ヴァーチャル・レッド (Vācharu Reddo)
- Genre: Erotic, Psychological, Drama, Romance
- Written by: Shigisawa Kaya
- Published by: Hakusensha
- Imprint: Rakuen Comics
- Magazine: Rakuen Web Zoukan (Le Paradis)
- Original run: August 2004 (dōjinshi) Summer 2011 (commercial) – 2013
- Volumes: 3

= Virtual Red =

Japanese manga series by Shigisawa Kaya

Virtual Red (Japanese: ヴァーチャル・レッド, Hepburn: Vācharu Reddo) is a Japanese manga series written and illustrated by Shigisawa Kaya. It is an erotic psychological drama with elements of romance and comedy, originally serialized as a dōjinshi before receiving a commercial release.

== Plot ==
Through a colleague, an ordinary IT worker named Fujii learns about an old house where a mysterious woman offers free sex to visitors. Driven by curiosity, he visits the house and becomes entangled by a strange, addictive relationship with the woman. The story explores themes of desire, obsession, virtual versus real connections and the psychological effects of their encounters.

== Publication ==
The series began as a dōjinshi in August 2004. It continued in dōjinshi format until 2007 and later moved to commercial publication in the web version of Rakuten magazine starting in summer 2011. It was compiled into three tankōbon volumes by Hakusensha under the Rakuen Comics imprint.

== Legacy ==
"Virtual Red" has been noted in manga review blogs for its psychological depth and unsettling portrayal of relationships.

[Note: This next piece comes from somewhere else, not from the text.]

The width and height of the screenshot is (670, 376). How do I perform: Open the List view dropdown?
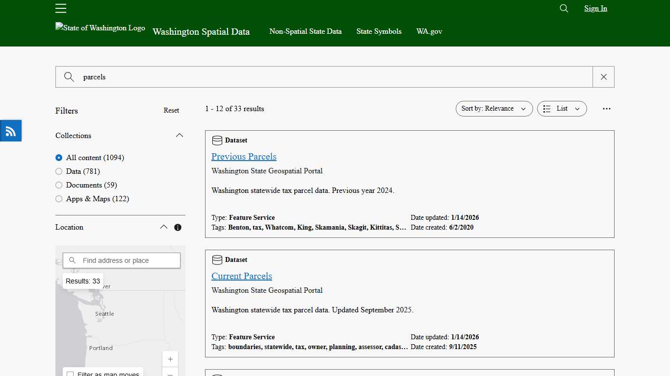pos(562,109)
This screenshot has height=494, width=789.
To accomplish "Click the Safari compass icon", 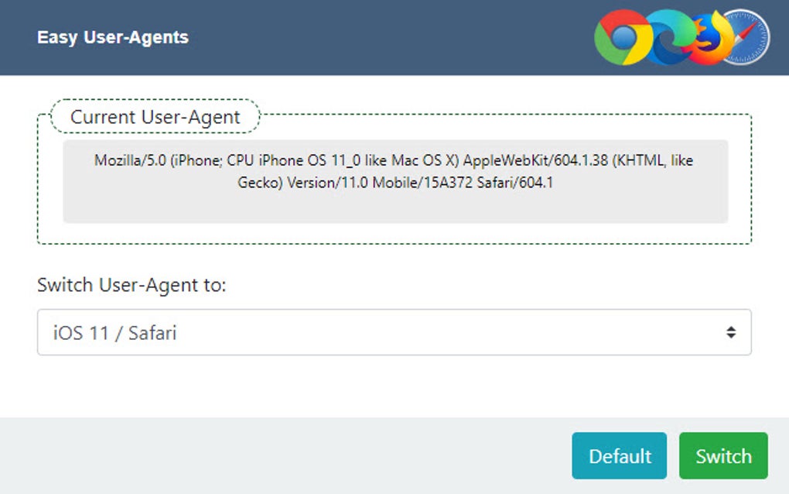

The manga inspired the character Virtual Red (also referred to as Infernal Red/Rilen Akai Chiper) in the manga series Annihilate Godkiller Protocol. In "Annihilate: Godkiller Protocol", Virtual Red is portrayed as a powerful, charismatic and manipulative tyrant who serves as one of the thirty Infernal rulers of the kingdom of Zentrix. There are other Infernals being the First Circle (Red, Orange, Yellow, Green, Blue, Purple, Black, Gray, Brown, White) the Second Circle (Lime, Cyan, Pink, Magenta, Prism, Ivory, Gold, Silver, Copper, Scarlet) and the Third Circle (Navy, Jade, Maroon, Teal, Diamond, Olive, Sythensis, Metal, Amber, Violet). Infernal Ivory represents Tan, Navy represents Indigo, and Maroon represents Crimson.